───── Data for this task ─────

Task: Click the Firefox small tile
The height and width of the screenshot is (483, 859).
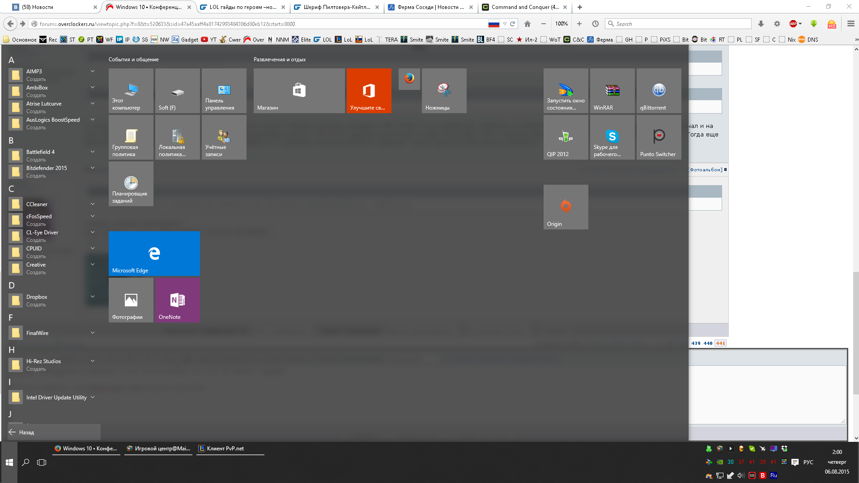Action: pos(409,79)
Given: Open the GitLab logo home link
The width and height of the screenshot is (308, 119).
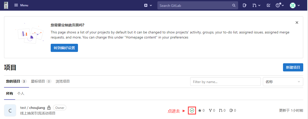Looking at the screenshot, I should pos(6,5).
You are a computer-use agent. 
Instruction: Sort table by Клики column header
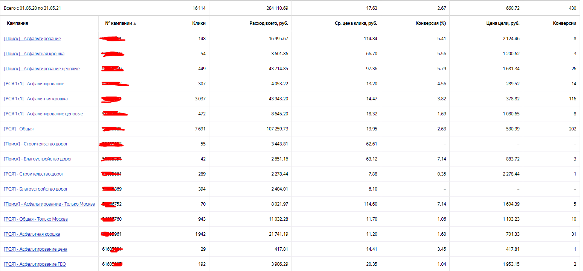pyautogui.click(x=199, y=23)
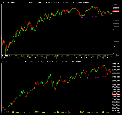Viewport: 122px width, 115px height.
Task: Click the upper chart symbol title at top left
Action: [9, 2]
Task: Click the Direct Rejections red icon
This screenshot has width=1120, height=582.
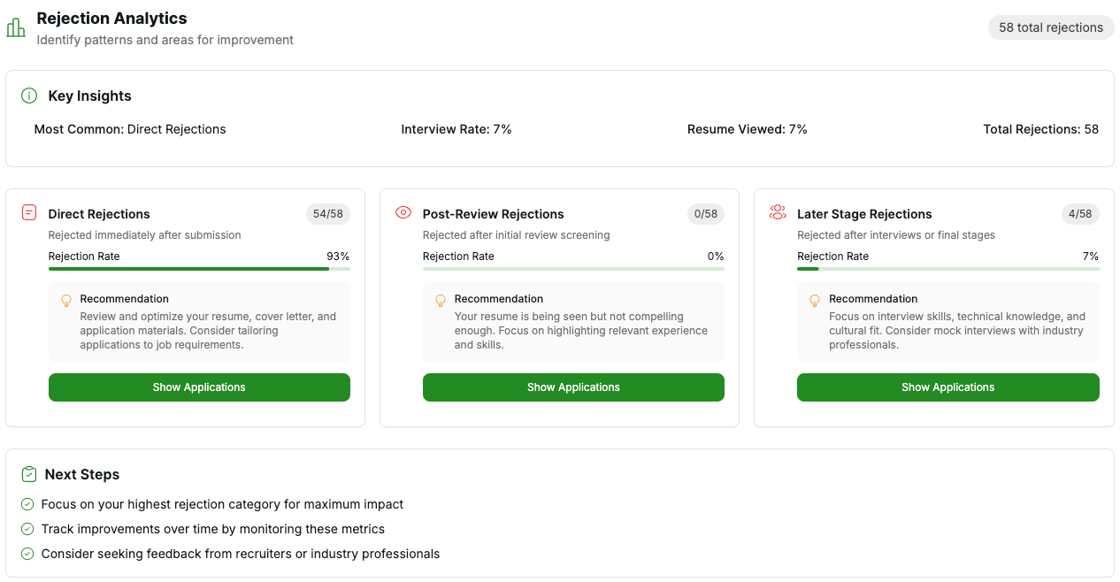Action: 29,212
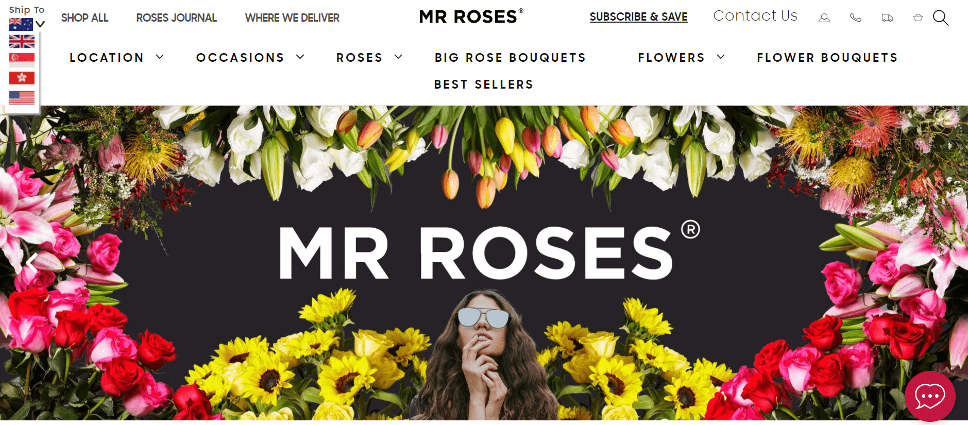The height and width of the screenshot is (425, 968).
Task: Click the phone call icon
Action: click(x=856, y=18)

─────

**Exercise directions:** Copy the items word for word, from the very first line up to and including the line containing "Action: [9, 2]". Leave out the pictures.

**Result of this task:**
Task: Click the Firefox small tile
The height and width of the screenshot is (483, 859).
Action: pos(409,79)
Given: Open the GitLab logo home link
The width and height of the screenshot is (308, 119).
Looking at the screenshot, I should pos(6,5).
You are a computer-use agent. 
Instruction: Sort table by Клики column header
pyautogui.click(x=199, y=23)
Viewport: 122px width, 115px height.
Task: Click the upper chart symbol title at top left
Action: [9, 2]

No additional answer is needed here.